Economic Landscape July 2021

MANUFACTURING

  • The ISM manufacturing index registered 60.6% for June, slightly slower than the 61.2% for May but consistent with the accelerated expansion throughout the quarter. Demand remained strong in June, however supply chain constraints, slow delivery times, and lack of available labor curbed potential along with higher prices for raw materials, parts, packaging, and transportation.   
  • Industrial production increased 0.4% in June following a 0.7% gain in May. Factory output edged 0.1% lower, and the ongoing shortage of semiconductors contributed to the 6.6% drop in auto assemblies.
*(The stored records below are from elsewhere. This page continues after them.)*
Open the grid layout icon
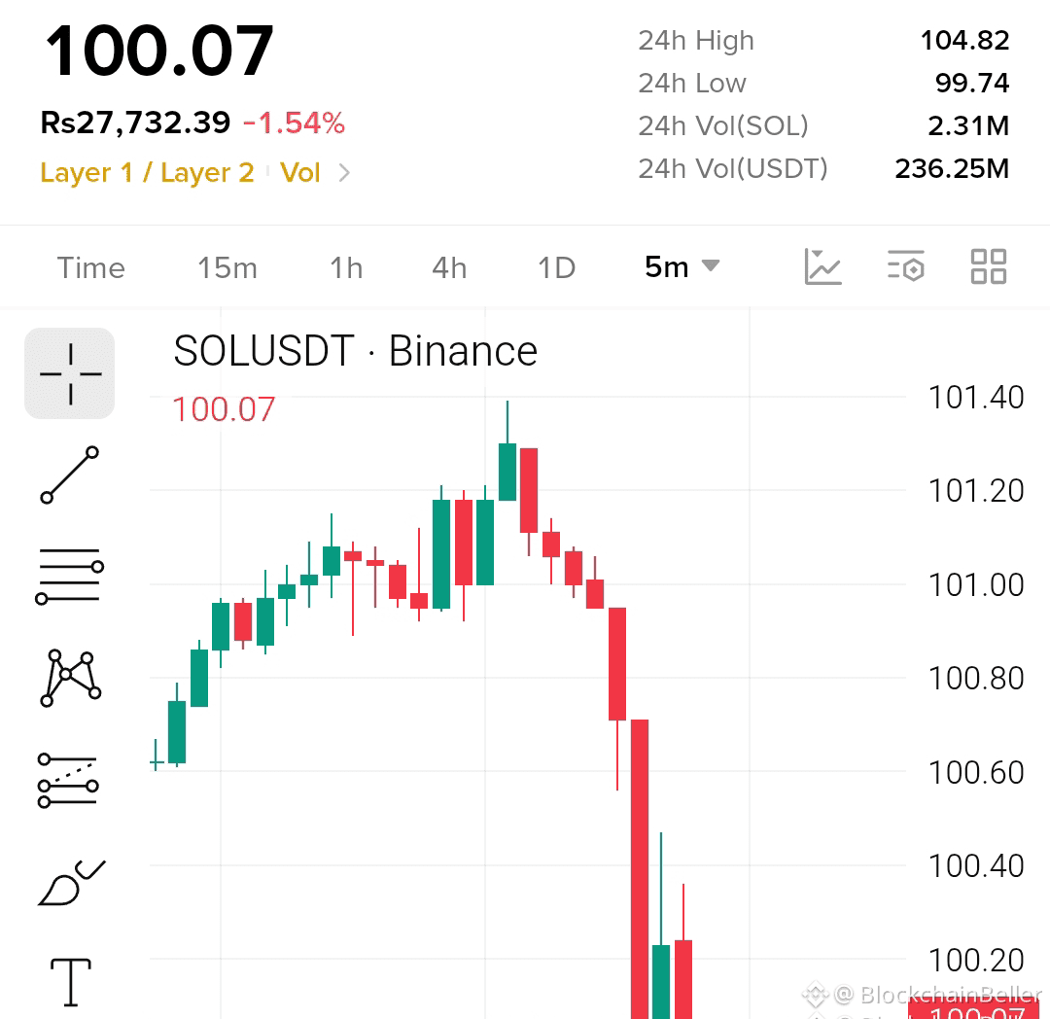[x=989, y=266]
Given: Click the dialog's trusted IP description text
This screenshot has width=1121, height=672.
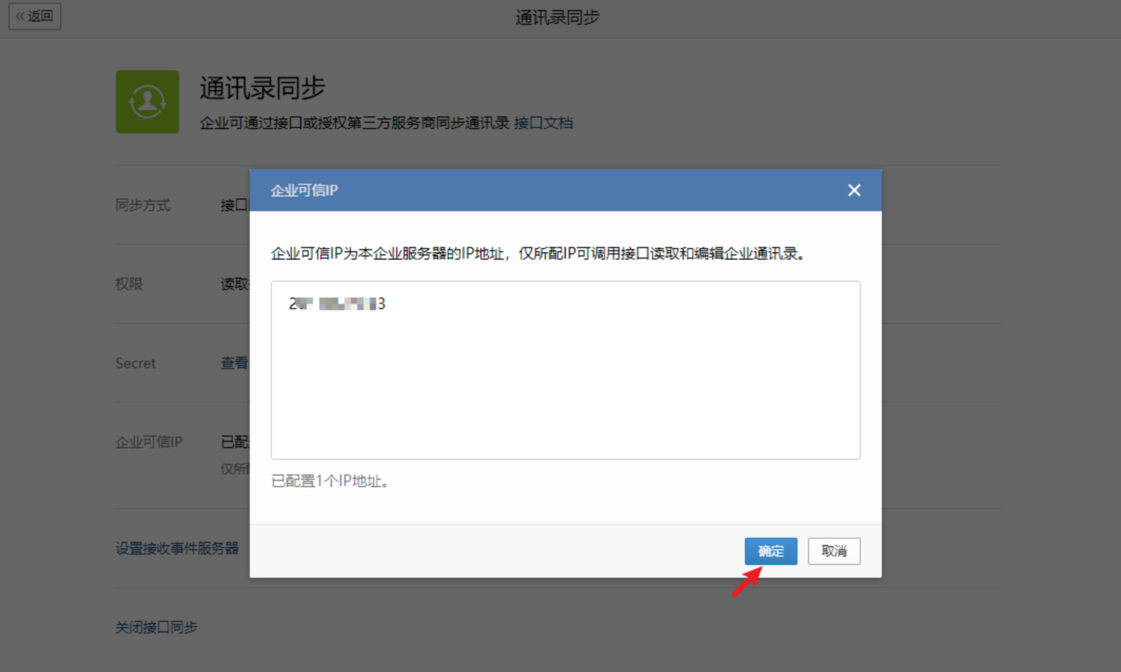Looking at the screenshot, I should 537,254.
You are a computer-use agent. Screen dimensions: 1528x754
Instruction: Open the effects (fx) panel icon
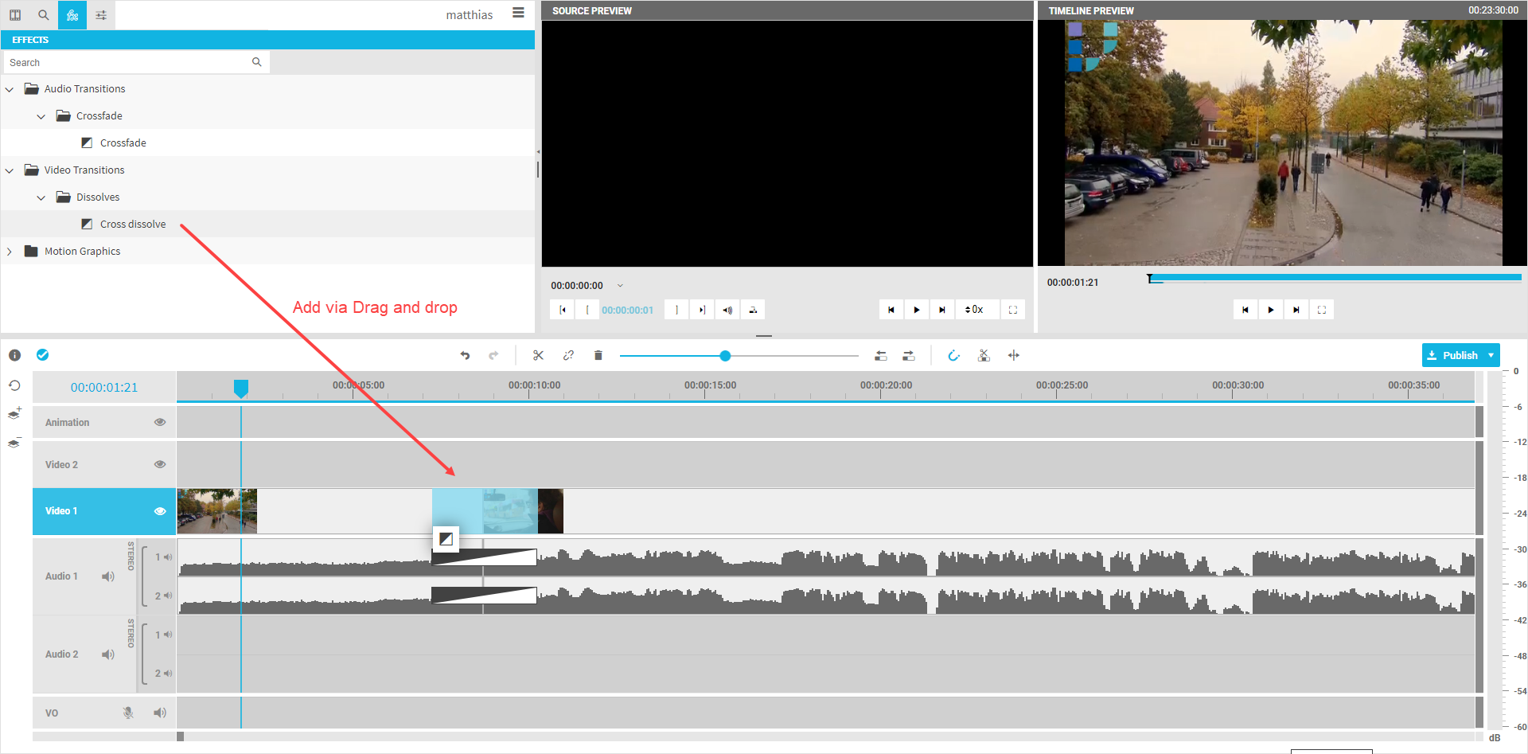tap(72, 15)
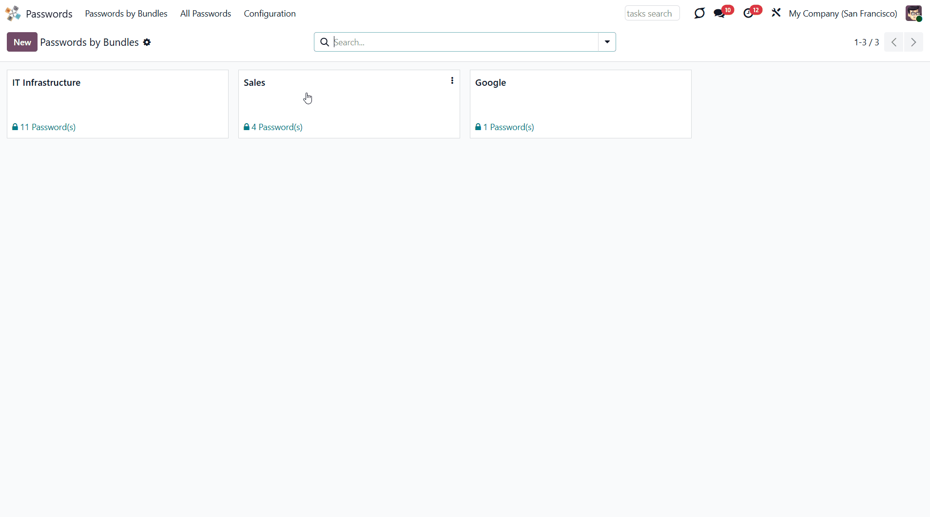Click the circular support chat icon

pyautogui.click(x=699, y=13)
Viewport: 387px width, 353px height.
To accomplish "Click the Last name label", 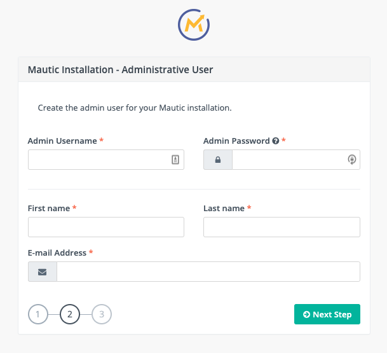I will (224, 209).
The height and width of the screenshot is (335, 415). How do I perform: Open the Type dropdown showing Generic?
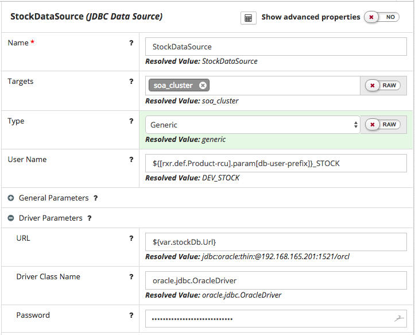[x=253, y=125]
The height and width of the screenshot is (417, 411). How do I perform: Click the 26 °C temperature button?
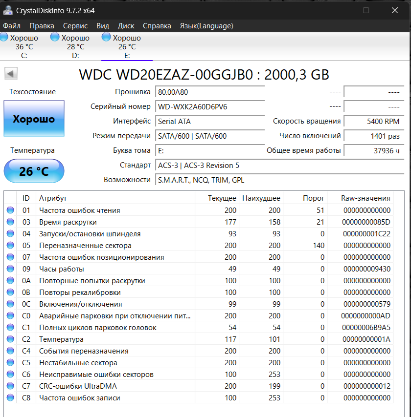click(x=34, y=171)
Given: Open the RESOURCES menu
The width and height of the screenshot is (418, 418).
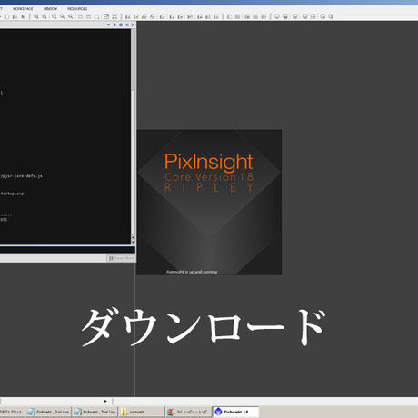Looking at the screenshot, I should pyautogui.click(x=77, y=9).
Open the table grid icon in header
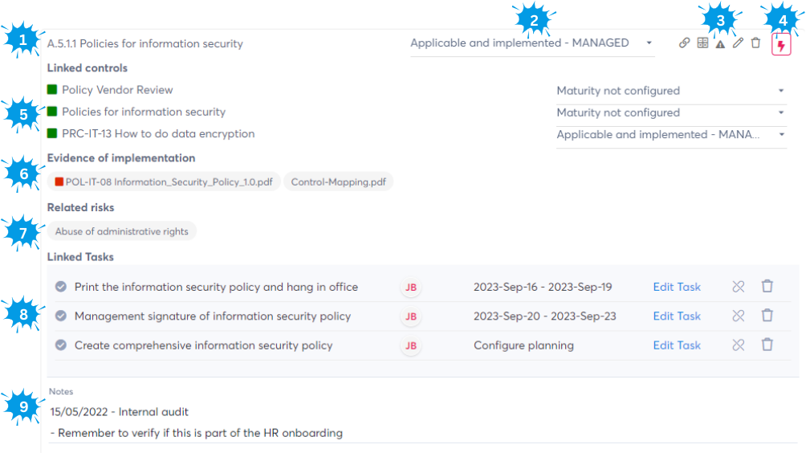The width and height of the screenshot is (806, 453). tap(702, 43)
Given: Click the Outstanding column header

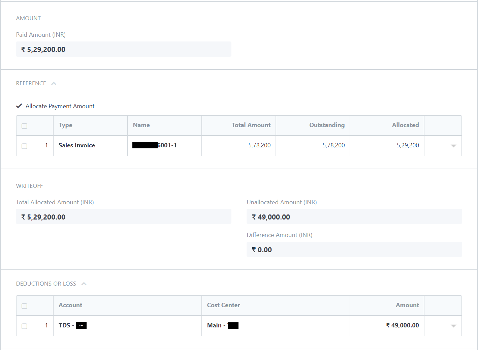Looking at the screenshot, I should coord(326,125).
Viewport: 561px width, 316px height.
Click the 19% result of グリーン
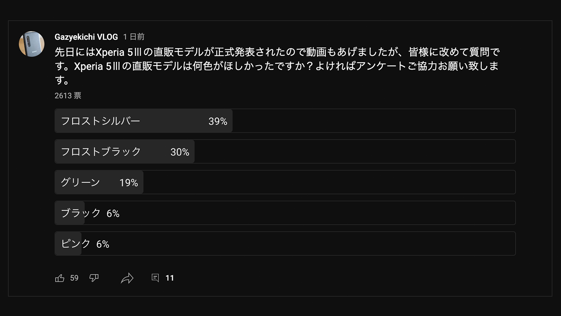click(x=129, y=183)
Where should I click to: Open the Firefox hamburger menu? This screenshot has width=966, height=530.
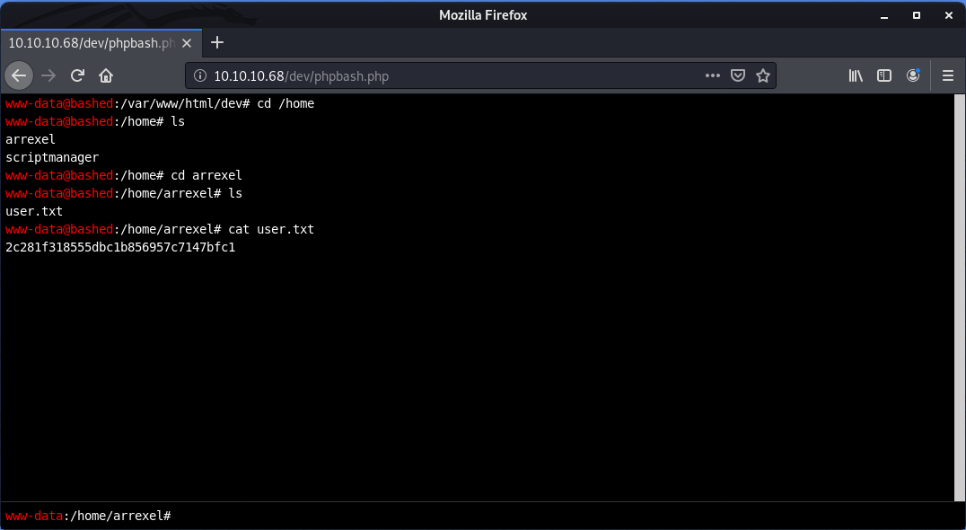[948, 75]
Mining production rose by 1.4% on growing oil and gas extraction, while utilities output rose 2.7% as air conditioning units were turned up with much of the country affected by the June heat wave.

 

LABOR MARKETS

  • U.S. payrolls grew by 850,000 in June with the largest employment gains in leisure and hospitality; local, state, and private education; professional and business services; and retail trade. The economy has recaptured 15.6 million jobs since April 2020, but remains down by 6.8 million from the February 2020 pre-pandemic level. The official unemployment rate was 5.9% in June.

 

PRICES

  • Consumer prices pushed higher again in June as the Consumer Price Index rose 0.9%. Consumer food prices increased 0.8%, with grocery prices up 0.8% and prices for eating out up 0.7%. Energy prices advanced 1.5% for the month led by a 2.5% increase in gasoline prices. Prices for used cars and trucks jumped 10.5% and accounted for over one-third of the overall monthly increase. Core CPI rose 0.9% in June, and in addition to used cars and trucks, prices also increased for new vehicles (+2.0%); apparel (+0.7%); and shelter (+0.5%) – particularly for lodging away from home (+7.0%). Since June 2020, the headline CPI rose 5.4% and core CPI gained 4.5%.
  • The Producer Price Index rose 1.0% in June. Services prices increased 0.8% and account for nearly 60% of the total monthly gain; prices for goods rose 1.2%. PPI excluding food, energy, and trade services slowed a bit from 0.7% in May to 0.5% for June. The price index for U.S. imports increased 1.0 in June. Higher prices for imported petroleum (+4.6%) and natural gas (+8.1%) contributed to the 4.7% gain in fuel import prices. Nonfuel import prices rose 0.7% for the month with gains in prices for industrial supplies (+1.9%); finished goods (+0.4%); and foods, feeds, and beverages (+1.9%). June export prices advanced 1.2% as prices rose for agricultural (+1.5%) and nonagricultural (+1.1%) items.

 

SALES

  • Retail sales advanced 0.6% in June following a 1.7% retreat in May. Motor vehicle sales declined 2.0% in June reflecting the ongoing supply chain challenges. Excluding the auto sector, retail sales gained 1.3% for the month. Restaurant and bar sales increased 2.3% in June suggesting further recovery in services spending, and consumer spending on goods remained healthy with sales rising at electronics & appliance stores (+3.3%); grocery stores (+0.4%); health & personal care stores (+1.6%); gas stations (+2.5%); clothing stores (+2.6%); department stores (+5.9%); and nonstore retailers (+1.2%). Over the past twelve months, retail sales have increased by 18.0%.

 

LAND OF DEMAND

Economic activity continued to broadly rebound in June, closing out a strong second quarter despite being constrained by supply chain bottlenecks. Robust demand paired with transient supply limits have pushed prices higher, but producers will eventually start to catch up with demand alleviating some of the price pressure over time. While the recent uptick in COVID variant cases bears watching, the U.S. entered the third quarter with good momentum and strong consumer demand that bodes well for upcoming back-to-school sales.